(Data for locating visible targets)
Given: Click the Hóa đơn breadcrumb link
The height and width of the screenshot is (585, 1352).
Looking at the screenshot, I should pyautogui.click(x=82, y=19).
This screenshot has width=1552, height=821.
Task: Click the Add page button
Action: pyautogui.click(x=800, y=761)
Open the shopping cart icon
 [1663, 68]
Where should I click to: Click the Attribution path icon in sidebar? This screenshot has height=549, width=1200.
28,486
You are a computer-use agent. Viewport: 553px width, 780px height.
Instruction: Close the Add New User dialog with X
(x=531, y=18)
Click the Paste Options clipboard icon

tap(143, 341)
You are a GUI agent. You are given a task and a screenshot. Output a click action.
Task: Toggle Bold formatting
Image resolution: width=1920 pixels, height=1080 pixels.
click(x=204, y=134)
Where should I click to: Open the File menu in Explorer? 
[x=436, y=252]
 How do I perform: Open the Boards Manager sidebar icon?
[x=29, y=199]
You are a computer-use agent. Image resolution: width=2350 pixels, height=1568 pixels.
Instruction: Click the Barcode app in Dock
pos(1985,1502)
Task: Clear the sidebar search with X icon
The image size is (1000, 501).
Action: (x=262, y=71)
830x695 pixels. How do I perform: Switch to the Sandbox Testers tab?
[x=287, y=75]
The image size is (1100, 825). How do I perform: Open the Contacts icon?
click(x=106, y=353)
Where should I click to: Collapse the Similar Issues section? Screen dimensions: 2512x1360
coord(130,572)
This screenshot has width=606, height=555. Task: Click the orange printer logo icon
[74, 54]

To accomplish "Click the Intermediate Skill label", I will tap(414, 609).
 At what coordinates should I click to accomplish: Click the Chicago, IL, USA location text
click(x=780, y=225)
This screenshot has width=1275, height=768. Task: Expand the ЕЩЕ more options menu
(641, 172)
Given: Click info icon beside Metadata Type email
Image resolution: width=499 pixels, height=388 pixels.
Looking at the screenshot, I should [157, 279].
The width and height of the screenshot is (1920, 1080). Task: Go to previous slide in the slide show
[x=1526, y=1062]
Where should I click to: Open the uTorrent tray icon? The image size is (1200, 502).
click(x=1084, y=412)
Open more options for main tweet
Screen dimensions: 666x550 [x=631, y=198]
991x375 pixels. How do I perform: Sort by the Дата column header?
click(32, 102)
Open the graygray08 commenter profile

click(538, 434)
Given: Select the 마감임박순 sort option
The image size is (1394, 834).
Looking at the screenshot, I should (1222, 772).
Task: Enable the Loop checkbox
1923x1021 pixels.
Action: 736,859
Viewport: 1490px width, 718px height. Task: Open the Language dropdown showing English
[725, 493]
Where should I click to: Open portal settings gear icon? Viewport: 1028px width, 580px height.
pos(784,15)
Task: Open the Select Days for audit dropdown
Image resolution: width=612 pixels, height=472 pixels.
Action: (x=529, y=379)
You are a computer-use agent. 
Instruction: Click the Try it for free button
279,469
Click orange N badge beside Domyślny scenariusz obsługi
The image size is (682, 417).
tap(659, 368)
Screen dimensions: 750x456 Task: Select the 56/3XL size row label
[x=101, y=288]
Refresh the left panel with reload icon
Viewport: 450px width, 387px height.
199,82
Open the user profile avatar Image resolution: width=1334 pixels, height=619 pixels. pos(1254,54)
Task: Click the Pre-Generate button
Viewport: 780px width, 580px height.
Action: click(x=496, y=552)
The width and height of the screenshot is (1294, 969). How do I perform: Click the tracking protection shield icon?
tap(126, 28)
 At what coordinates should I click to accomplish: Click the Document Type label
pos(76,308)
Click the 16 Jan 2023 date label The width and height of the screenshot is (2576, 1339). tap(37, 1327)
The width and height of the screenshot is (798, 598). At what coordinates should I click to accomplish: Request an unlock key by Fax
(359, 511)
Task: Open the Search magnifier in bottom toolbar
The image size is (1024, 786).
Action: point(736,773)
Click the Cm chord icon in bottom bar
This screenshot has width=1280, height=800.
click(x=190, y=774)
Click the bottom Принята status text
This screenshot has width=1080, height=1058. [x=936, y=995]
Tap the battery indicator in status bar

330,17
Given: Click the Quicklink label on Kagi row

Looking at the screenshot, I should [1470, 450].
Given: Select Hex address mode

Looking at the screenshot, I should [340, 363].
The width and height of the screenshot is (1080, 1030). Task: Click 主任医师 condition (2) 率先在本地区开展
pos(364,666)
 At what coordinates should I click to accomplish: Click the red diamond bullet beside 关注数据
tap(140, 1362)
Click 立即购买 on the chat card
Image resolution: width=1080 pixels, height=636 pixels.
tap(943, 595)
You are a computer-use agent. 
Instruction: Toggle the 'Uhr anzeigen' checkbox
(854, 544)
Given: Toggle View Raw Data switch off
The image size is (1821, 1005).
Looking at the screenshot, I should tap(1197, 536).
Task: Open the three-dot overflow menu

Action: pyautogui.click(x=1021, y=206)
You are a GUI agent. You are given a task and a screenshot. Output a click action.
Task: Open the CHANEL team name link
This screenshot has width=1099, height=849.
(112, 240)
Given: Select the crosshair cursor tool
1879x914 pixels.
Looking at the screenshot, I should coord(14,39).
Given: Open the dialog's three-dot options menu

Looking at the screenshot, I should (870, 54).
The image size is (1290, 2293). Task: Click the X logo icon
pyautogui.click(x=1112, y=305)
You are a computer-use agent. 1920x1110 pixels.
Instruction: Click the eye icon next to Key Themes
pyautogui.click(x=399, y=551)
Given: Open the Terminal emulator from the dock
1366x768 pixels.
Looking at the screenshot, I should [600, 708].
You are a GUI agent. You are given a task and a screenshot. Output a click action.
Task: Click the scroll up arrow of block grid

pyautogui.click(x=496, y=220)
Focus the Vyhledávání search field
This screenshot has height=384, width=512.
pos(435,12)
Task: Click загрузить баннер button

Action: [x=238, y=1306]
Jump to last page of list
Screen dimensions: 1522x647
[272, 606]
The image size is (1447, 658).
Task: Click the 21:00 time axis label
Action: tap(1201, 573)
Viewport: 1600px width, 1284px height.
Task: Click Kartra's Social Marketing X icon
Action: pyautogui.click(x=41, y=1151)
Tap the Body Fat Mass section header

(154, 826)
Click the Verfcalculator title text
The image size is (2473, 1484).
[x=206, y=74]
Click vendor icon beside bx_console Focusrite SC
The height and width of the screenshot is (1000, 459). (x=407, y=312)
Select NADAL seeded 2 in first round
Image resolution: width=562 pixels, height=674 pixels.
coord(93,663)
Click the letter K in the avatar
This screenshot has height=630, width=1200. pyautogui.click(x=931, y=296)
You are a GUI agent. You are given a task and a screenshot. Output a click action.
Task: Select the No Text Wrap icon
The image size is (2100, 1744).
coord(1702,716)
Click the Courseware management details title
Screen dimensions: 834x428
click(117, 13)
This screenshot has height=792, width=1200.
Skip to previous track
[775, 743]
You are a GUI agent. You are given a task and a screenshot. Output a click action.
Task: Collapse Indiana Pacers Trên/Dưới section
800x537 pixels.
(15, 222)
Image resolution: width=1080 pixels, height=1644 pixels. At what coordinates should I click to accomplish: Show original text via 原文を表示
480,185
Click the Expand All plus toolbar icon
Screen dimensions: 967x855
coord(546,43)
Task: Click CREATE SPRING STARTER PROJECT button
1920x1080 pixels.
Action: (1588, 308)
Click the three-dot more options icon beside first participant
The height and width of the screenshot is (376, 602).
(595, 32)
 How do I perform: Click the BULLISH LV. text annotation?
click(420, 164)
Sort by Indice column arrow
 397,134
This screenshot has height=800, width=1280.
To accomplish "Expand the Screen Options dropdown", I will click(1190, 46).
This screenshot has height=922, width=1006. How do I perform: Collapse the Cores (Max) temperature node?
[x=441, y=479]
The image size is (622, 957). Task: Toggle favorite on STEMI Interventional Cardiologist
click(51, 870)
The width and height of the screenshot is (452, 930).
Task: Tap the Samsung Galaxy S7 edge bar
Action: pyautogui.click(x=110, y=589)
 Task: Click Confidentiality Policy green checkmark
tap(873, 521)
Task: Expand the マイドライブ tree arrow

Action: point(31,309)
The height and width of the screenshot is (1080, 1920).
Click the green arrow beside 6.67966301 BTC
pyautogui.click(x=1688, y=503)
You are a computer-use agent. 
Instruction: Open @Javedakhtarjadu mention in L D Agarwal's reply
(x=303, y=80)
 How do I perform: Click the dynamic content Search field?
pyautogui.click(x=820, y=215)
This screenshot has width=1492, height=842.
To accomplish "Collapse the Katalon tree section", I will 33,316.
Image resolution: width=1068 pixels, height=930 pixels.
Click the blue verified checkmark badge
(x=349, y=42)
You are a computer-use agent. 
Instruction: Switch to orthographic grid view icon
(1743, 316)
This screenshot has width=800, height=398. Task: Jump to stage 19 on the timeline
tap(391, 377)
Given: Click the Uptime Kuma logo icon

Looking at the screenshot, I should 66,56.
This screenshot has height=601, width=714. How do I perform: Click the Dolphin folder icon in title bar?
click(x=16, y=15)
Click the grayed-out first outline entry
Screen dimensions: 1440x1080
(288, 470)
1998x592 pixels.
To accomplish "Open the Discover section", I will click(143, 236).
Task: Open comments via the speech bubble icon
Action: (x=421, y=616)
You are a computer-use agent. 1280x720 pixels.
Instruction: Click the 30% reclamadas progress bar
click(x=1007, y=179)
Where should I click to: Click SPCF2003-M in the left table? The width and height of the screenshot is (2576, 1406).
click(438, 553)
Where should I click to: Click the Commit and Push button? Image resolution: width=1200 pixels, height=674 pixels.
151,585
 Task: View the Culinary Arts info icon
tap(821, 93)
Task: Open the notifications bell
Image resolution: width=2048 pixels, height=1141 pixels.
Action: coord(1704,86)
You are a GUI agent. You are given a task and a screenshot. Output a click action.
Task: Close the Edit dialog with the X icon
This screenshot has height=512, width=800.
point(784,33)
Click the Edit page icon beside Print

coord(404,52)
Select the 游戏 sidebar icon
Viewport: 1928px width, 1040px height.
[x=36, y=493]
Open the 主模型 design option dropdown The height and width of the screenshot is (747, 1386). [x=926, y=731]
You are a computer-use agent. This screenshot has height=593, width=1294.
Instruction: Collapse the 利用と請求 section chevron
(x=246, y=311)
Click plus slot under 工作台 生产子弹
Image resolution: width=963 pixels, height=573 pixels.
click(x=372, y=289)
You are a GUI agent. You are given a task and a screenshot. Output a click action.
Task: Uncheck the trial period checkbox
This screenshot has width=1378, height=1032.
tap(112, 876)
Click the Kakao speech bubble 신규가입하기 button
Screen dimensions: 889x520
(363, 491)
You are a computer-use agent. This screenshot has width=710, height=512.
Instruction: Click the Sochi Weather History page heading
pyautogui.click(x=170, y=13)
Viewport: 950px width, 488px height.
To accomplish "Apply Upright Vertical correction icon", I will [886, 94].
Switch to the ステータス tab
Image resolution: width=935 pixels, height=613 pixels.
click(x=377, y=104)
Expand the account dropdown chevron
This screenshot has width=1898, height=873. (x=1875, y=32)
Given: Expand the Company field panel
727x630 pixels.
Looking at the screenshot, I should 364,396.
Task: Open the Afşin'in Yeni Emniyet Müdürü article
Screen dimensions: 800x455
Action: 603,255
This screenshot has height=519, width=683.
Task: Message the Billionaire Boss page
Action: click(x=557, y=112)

BRIEF.
Repeat the lines above verbatim, from the first line through the line with "tap(143, 341)".

FINAL RESULT.
Given: Click the Hóa đơn breadcrumb link
The height and width of the screenshot is (585, 1352).
Looking at the screenshot, I should pyautogui.click(x=82, y=19).
This screenshot has width=1552, height=821.
Task: Click the Add page button
Action: pyautogui.click(x=800, y=761)
Open the shopping cart icon
 [1663, 68]
Where should I click to: Click the Attribution path icon in sidebar? This screenshot has height=549, width=1200.
28,486
You are a computer-use agent. Viewport: 553px width, 780px height.
Instruction: Close the Add New User dialog with X
(x=531, y=18)
Click the Paste Options clipboard icon

tap(143, 341)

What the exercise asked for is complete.